- _EXTRACT_:
**********

# Jigs for sharpening tools on a bench grinder??



## groland (Jan 21, 2009)

Hi,

I would like to buy or, preferably, build a jig to allow sharpening of plane irons on a bench grinder. The little shelf provided with most grinders is awkward to use. I'd like something with a fence to keep the blade perpendicular to the grinding wheel, angled at 25 degrees, and with a horizontal slide to move the iron back and forth along the grinding wheel.

Anyone worked out a good design for such a jig? Got video? ;^)

Many thanks,

George


----------



## richgreer (Dec 25, 2009)

I would discourage you from sharpening a plane iron on a bench grinder. I use my bench grinder to sharpen my lathe cutting tools and for a few other miscellaneous tasks but with plane irons or chisels I sharpen by hand. I think it is important to work on a flat surface and a bench grinder has a round surface.

If you are into power tools, the Woodsharp is an okay tool. I have one but I don't use it much anymore. I use a water stone and a honing guide to hold the tool at just the right angle. There is also an inexpensive technique using sandpaper that is glued down to a super flat surface (plate of glass or slab of marble).

**********

- _INFORMATION SHOWN_:

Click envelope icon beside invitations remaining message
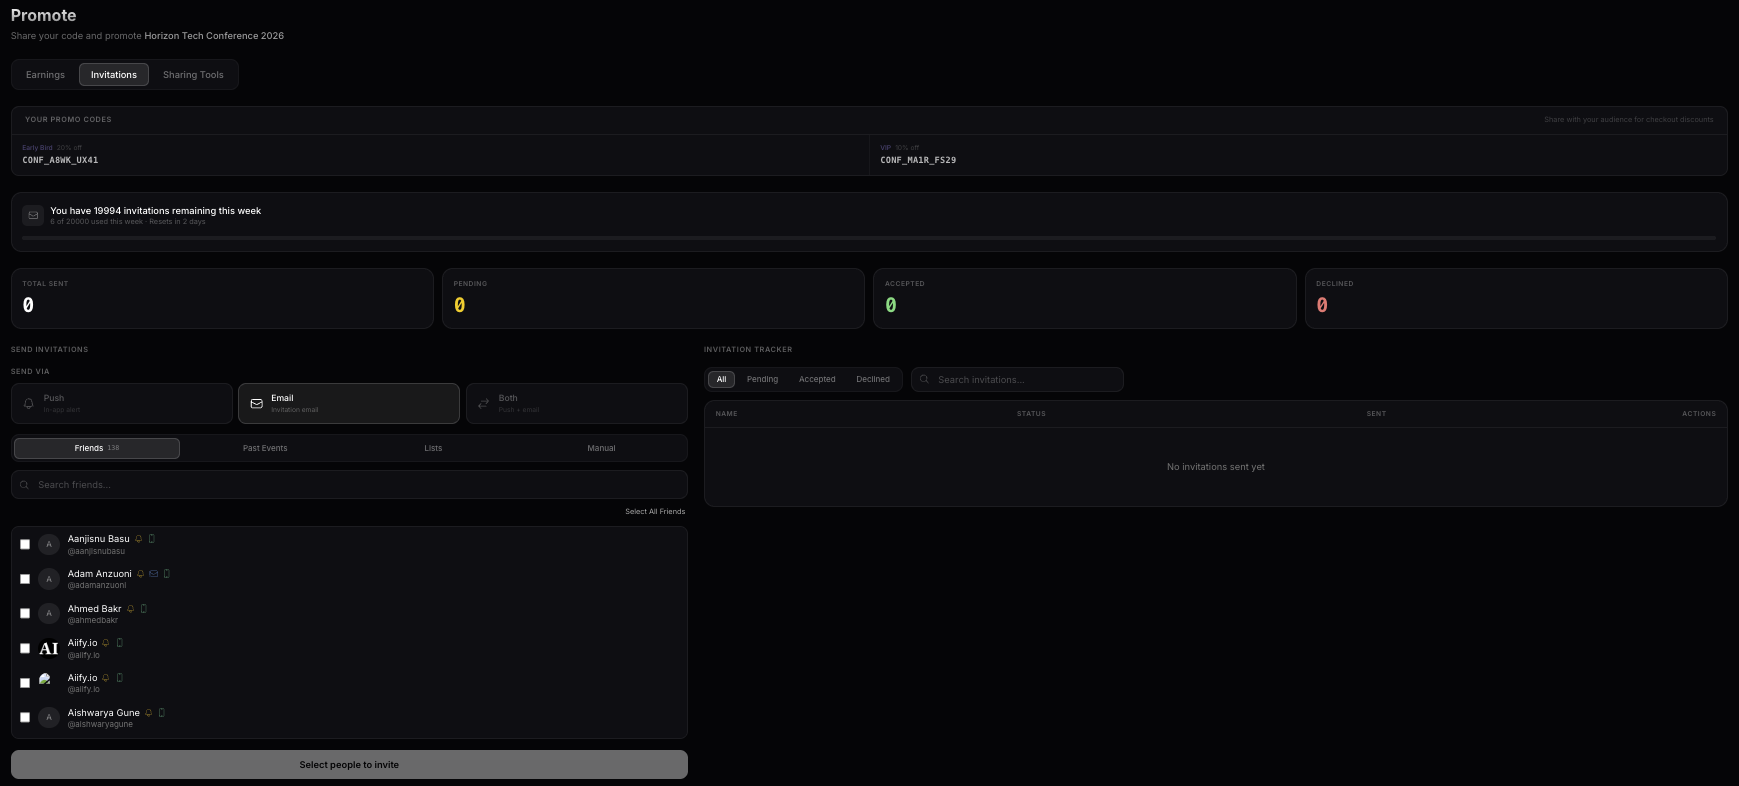 click(x=33, y=215)

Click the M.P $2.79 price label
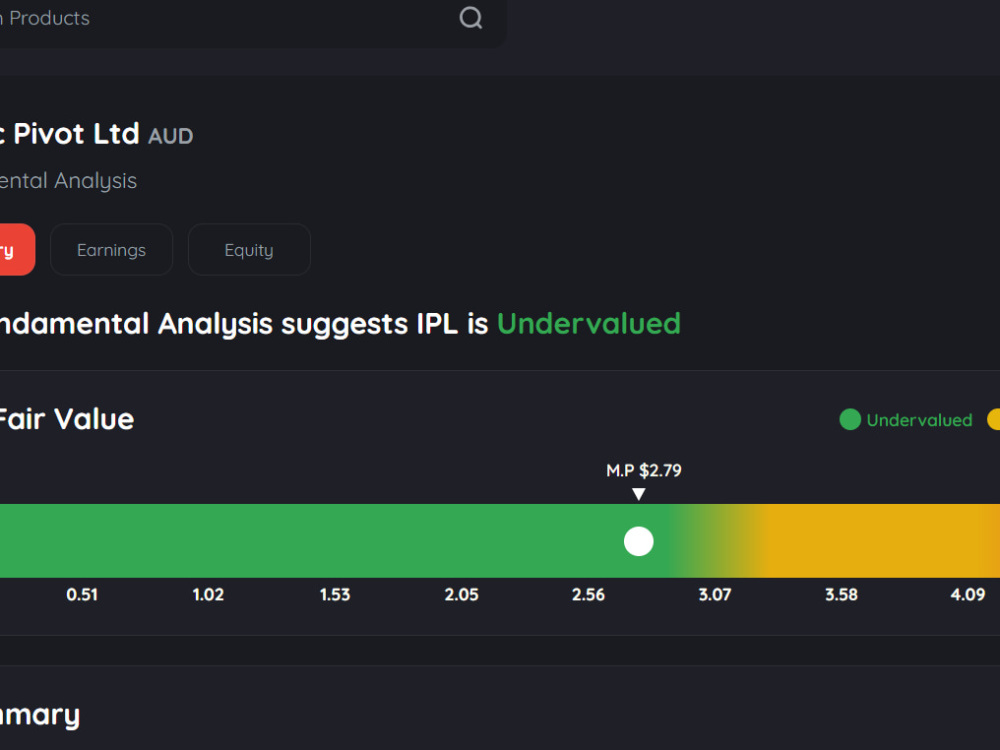tap(643, 471)
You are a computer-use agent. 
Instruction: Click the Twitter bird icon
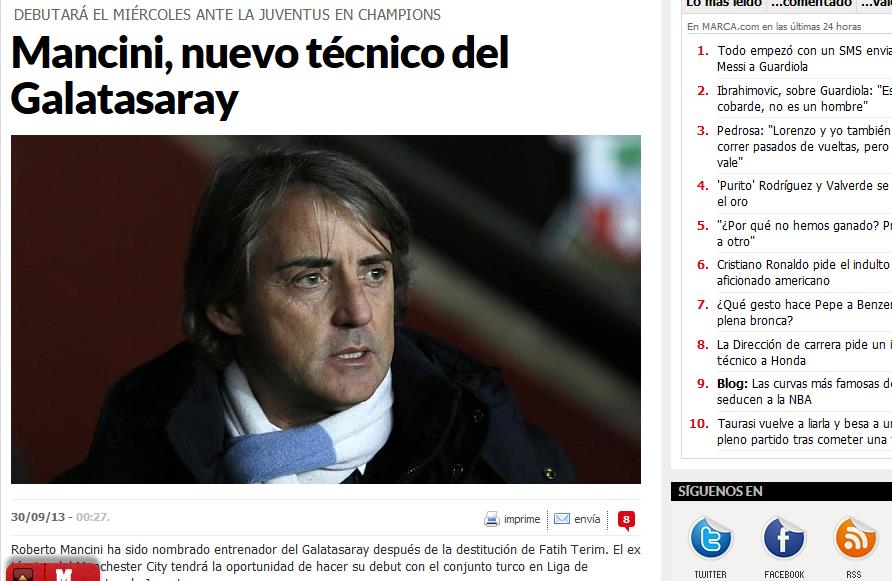[x=710, y=538]
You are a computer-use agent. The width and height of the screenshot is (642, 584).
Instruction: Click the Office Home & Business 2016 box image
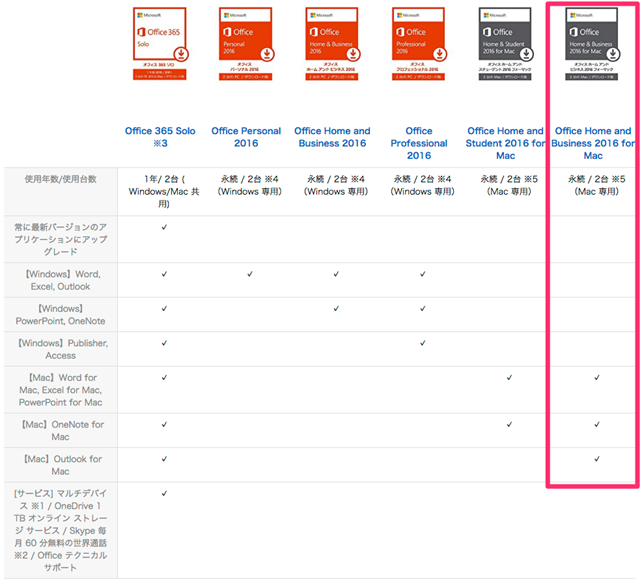click(x=333, y=42)
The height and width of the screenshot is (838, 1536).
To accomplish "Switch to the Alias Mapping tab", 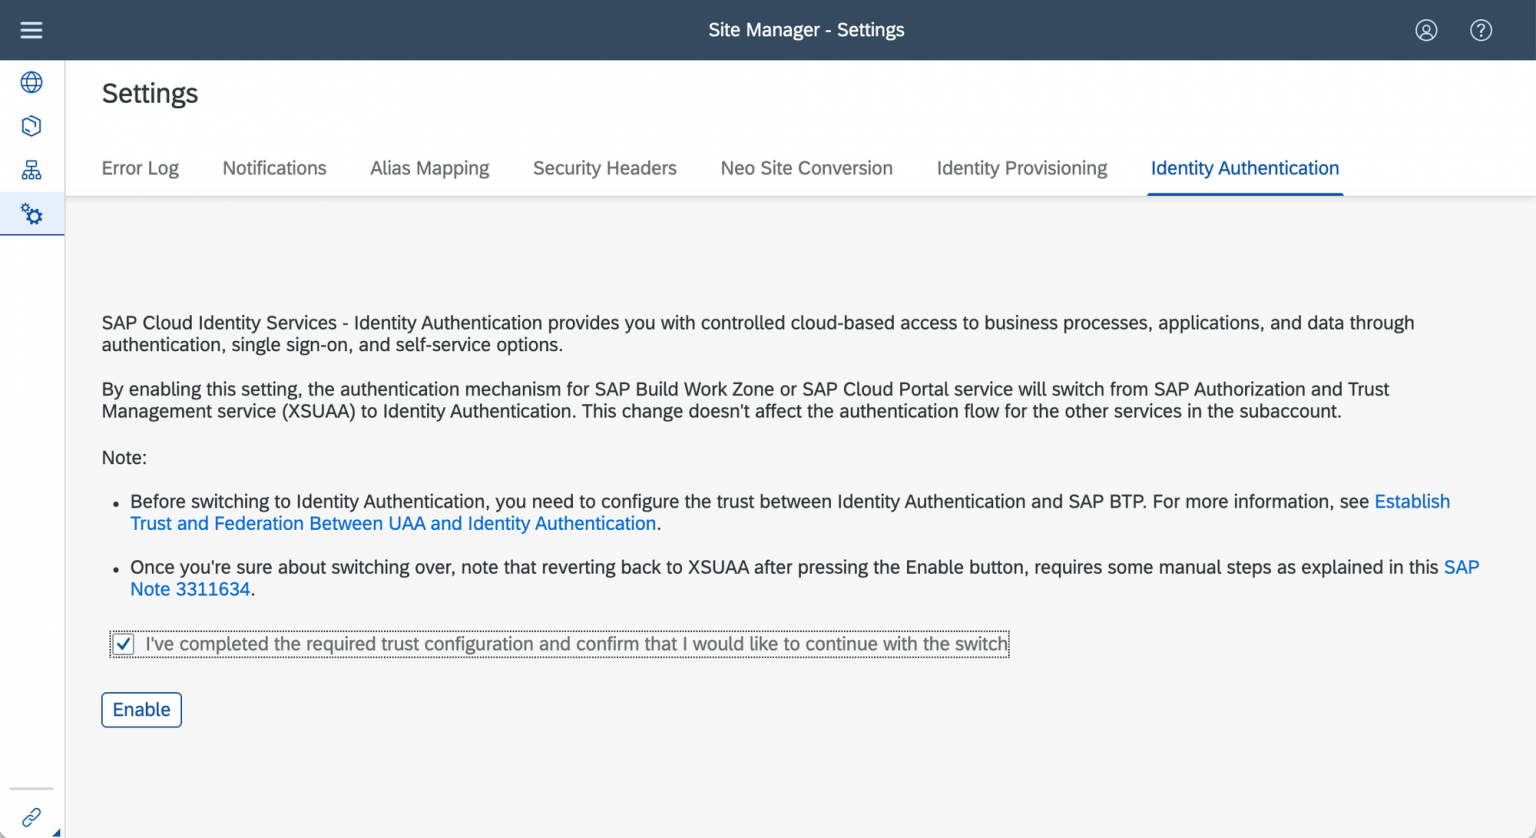I will 429,168.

**********

- _REQUIREMENT 1_:
In the bench grinder sharpening thread, list the features George wants in his jig.
- _REQUIREMENT 2_:
In the thread on sharpening with a bench grinder, what two surfaces does richgreer name for gluing down sandpaper?
- _REQUIREMENT 3_:
Carry on the forum thread about sharpening plane irons on a bench grinder from its last sentence.

- _RESPONSE 1_:
- A fence to keep the blade perpendicular to the grinding wheel
- A 25-degree angle
- A horizontal slide to move the iron back and forth along the grinding wheel

- _RESPONSE 2_:
A plate of glass or a slab of marble.

- _RESPONSE 3_:
As an FYI, I use the woodsharp if I want to change the angle of the bevel but I always finish the job by hand.


----------



## woodspark (May 8, 2010)

Contrary to what Rich is saying, I have been sharpening plane irons and chisels on my 8" bench grinder for years. Important to keep the steel cool, so have water nearby and cool often. The round surface works for you in that it gives a concave grind to the tool. From grinder to stones or sandpaper or whatever you use for honing.

I built a real simple gizmo out of timber. Guess I'll have to post it!


----------



## UncleSnail (Jan 28, 2010)

I agree with Div. It is advantageous to initially grind the angle side of the plane blade. You will probably have to make a jig for the desired angle. An initial and then an occasional grinding establishes and maintains a hollowed area on the angle side (the radius of your grinding wheel). This gains you three advantages: 1. The hollow decreases the friction of the shaving as it passes over the blade thus aiding the chip breaker to do its job more efficiently. 2. It facilitates the final sharpening/polishing on your wet stones because only two small areas (the tip and rear on the angle area) actually make contact with the stones. And 3, as mentioned in step two, it facilitates maintaining the correct angle thus eliminating the possibility of a rounded face.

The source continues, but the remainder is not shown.